If you want the system to know that the number you’re using is a binary number, it will start with zero and a small ‘b’ or a capital ‘B’ and the numbers within it must be a ‘0’ or a ‘1’.
So I hope by now you understand the different kind of integer literals that you can use.
You can use a number as a decimal, you can use as a octal, you can use as a hexadecimal, you can use as a binary.
And you know how you can represent a numbers as an octal.
That is using zero and ‘o’ or zero and capital ‘O’ and as a hexadecimal by using zero and ‘x’ or zero and capital ‘X’ and as a binary buy using zero and small ‘b’ or zero and capital ‘B’.
And as I said in most cases, you’re only going to find yourself using decimal numbers.
And with decimal numbers, they’re very easy to write.

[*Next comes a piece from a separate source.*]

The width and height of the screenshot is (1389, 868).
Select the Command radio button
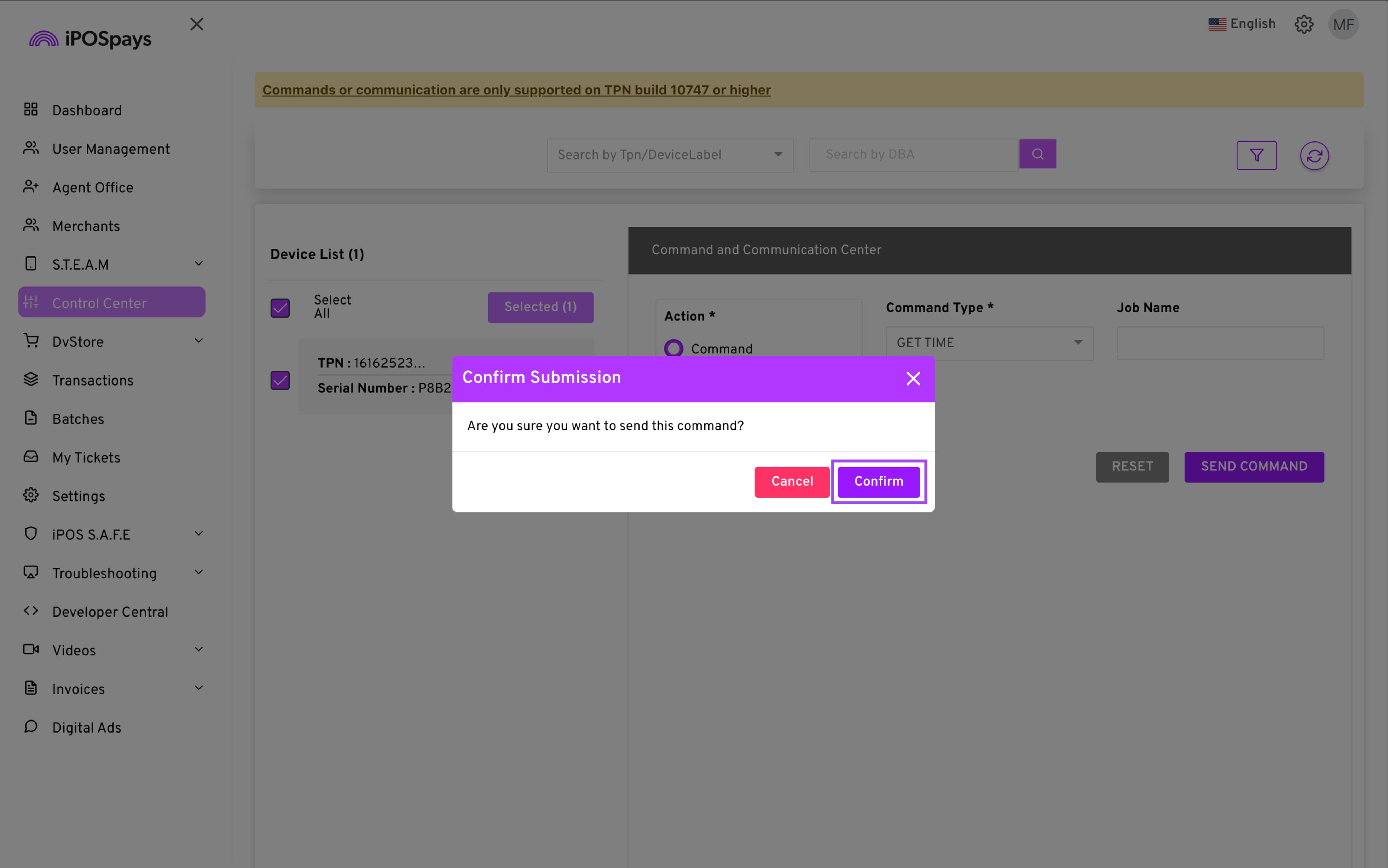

If you want to write 24, 24.
No, nothing in front of it.
You want to write 30, just that simple.
You want to write 2030 you don’t have to use anything before it or after it.
As long as it’s a number that contain 0-9 with nothing in front of it, it will definitely automatically be interpreted as a decimal number.
So that’s it for this section on integer literals and I will see you in the next section.
If you have any questions, feel very free to let me know.
So I’ll see you in the next section.